EXERCISE: Word for word, repeat each record that follows.

[INPUT DATA]

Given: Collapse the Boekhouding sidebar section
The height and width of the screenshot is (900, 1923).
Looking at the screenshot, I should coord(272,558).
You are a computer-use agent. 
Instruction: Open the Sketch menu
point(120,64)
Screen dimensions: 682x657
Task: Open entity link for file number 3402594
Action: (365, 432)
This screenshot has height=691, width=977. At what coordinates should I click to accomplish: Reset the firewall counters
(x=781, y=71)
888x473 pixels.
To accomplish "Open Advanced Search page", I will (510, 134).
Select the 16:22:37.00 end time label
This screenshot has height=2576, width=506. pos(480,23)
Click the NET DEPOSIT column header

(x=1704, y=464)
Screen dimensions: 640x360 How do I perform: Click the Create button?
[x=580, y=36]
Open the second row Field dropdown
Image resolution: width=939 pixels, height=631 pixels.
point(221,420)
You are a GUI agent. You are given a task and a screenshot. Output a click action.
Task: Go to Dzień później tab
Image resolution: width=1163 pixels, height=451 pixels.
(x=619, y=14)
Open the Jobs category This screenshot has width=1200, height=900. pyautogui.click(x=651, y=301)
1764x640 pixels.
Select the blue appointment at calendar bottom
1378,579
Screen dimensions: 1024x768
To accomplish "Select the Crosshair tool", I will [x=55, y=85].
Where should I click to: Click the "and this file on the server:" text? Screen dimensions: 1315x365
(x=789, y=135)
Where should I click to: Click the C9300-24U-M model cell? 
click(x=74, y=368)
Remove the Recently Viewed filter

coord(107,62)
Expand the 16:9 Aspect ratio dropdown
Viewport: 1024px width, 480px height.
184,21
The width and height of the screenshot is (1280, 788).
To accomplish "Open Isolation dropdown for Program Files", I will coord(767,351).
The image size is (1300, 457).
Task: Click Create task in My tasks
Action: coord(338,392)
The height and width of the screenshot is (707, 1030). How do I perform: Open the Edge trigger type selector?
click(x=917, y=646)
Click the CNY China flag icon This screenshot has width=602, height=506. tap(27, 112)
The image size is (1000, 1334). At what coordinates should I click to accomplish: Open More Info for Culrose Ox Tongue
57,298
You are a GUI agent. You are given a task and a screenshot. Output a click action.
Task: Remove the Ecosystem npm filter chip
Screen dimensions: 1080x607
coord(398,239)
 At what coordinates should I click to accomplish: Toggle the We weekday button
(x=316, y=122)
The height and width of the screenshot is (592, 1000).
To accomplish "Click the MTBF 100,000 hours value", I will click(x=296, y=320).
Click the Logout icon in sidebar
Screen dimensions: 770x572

[/INPUT DATA]

WRITTEN REPLY:
Given: Collapse the Boekhouding sidebar section
The height and width of the screenshot is (900, 1923).
Looking at the screenshot, I should coord(272,558).
You are a computer-use agent. 
Instruction: Open the Sketch menu
point(120,64)
Screen dimensions: 682x657
Task: Open entity link for file number 3402594
Action: (365, 432)
This screenshot has height=691, width=977. At what coordinates should I click to accomplish: Reset the firewall counters
(x=781, y=71)
888x473 pixels.
To accomplish "Open Advanced Search page", I will (510, 134).
Select the 16:22:37.00 end time label
This screenshot has height=2576, width=506. pos(480,23)
Click the NET DEPOSIT column header

(x=1704, y=464)
Screen dimensions: 640x360 How do I perform: Click the Create button?
[x=580, y=36]
Open the second row Field dropdown
Image resolution: width=939 pixels, height=631 pixels.
point(221,420)
You are a GUI agent. You are given a task and a screenshot. Output a click action.
Task: Go to Dzień później tab
Image resolution: width=1163 pixels, height=451 pixels.
(x=619, y=14)
Open the Jobs category This screenshot has width=1200, height=900. pyautogui.click(x=651, y=301)
1764x640 pixels.
Select the blue appointment at calendar bottom
1378,579
Screen dimensions: 1024x768
To accomplish "Select the Crosshair tool", I will [x=55, y=85].
Where should I click to: Click the "and this file on the server:" text? Screen dimensions: 1315x365
(x=789, y=135)
Where should I click to: Click the C9300-24U-M model cell? 
click(x=74, y=368)
Remove the Recently Viewed filter

coord(107,62)
Expand the 16:9 Aspect ratio dropdown
Viewport: 1024px width, 480px height.
184,21
The width and height of the screenshot is (1280, 788).
To accomplish "Open Isolation dropdown for Program Files", I will coord(767,351).
The image size is (1300, 457).
Task: Click Create task in My tasks
Action: coord(338,392)
The height and width of the screenshot is (707, 1030). How do I perform: Open the Edge trigger type selector?
click(x=917, y=646)
Click the CNY China flag icon This screenshot has width=602, height=506. tap(27, 112)
The image size is (1000, 1334). At what coordinates should I click to accomplish: Open More Info for Culrose Ox Tongue
57,298
You are a GUI agent. You are given a task and a screenshot. Output a click action.
Task: Remove the Ecosystem npm filter chip
Screen dimensions: 1080x607
coord(398,239)
 At what coordinates should I click to accomplish: Toggle the We weekday button
(x=316, y=122)
The height and width of the screenshot is (592, 1000).
To accomplish "Click the MTBF 100,000 hours value", I will click(x=296, y=320).
Click the Logout icon in sidebar
Screen dimensions: 770x572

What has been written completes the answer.